There are many other patients I have worked with over the years that also stick with me. There's Mary who had a stroke with complete right sided flaccidity, but she never lost her sense of humor. She was a difficult transfer and once I found myself sitting on her bed with her in my lap (the only way I could have kept her from hitting the floor) both of us erupting into a serious case of the giggles before another therapist happened along and untangled us.
There is Frank who survived a submarine explosion in WWII, lasting for 2 days in the frigid water until a cargo ship happened along and rescued him, taking him to New Zealand where he recuperated for 2 weeks until going home to a family who had already had his funeral.
Who can forget Stan who had a stroke that left him unable to speak with his voice, but had an amazing ability to get his point across with his facial expressions, stomping his foot, and pointing rigorously to his communication board.
Then there was the one patient in Kansas - Paul - the young stroke patient who had at one time played for the Harlem Globetrotters. He also was aphasic (unable to speak) and had severe neglect of his right side of his body. The sadness and helplessness in his eyes was difficult to bear with at times. I would find myself constantly praising him and encouraging him even though his progress was extremely slow and hopeless.

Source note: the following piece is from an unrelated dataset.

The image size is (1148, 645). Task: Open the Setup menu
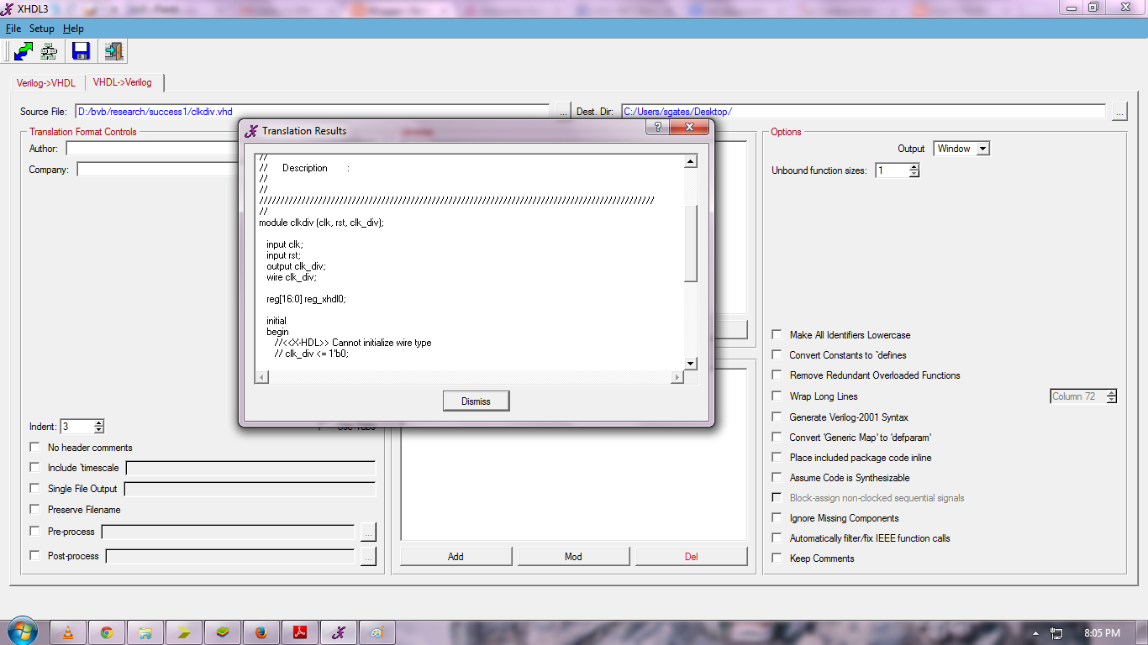pyautogui.click(x=41, y=28)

And Tim. Oh, Tim. He was the 19 year old spinal cord injury patient who dove into a pool at a party and had broken his neck. I was only 22 when I worked with Tim and he used to look at me with such determination and hope that he could overcome this. His parents wanted him transferred to a top spinal cord injury center in Hawaii, sure that something could be done to progress his therapy even faster. He was destined to a life in a wheelchair and I often wonder where he is now. Did he succumb to the complications that can arise from such an injury? Or is he still out there looking for a miracle to get him walking again? Or maybe he became a spokesperson for spinal cord injuries. I'm sure I'll never know.
And there is Eliza who wants to go back to her house so badly and live alone, but is battling fiercely with her children who think they know what's best for her and want her to move to an assisted living. But she won't budge in her stance and I worry that if her children are successful in getting her to move from her beloved home she will slowly wither away and be consumed by her own depression.
Each person I see has a story - a long, rich, complicated story that led them to the point in their lives that they needed my help. I am there to try to assist them through this phase in their lives. Assist them to return to some kind of functional life where they can live out the rest of their days in peace and happiness. So the reward, although not what I expected to be doing when I started this career, is satisfying and complete.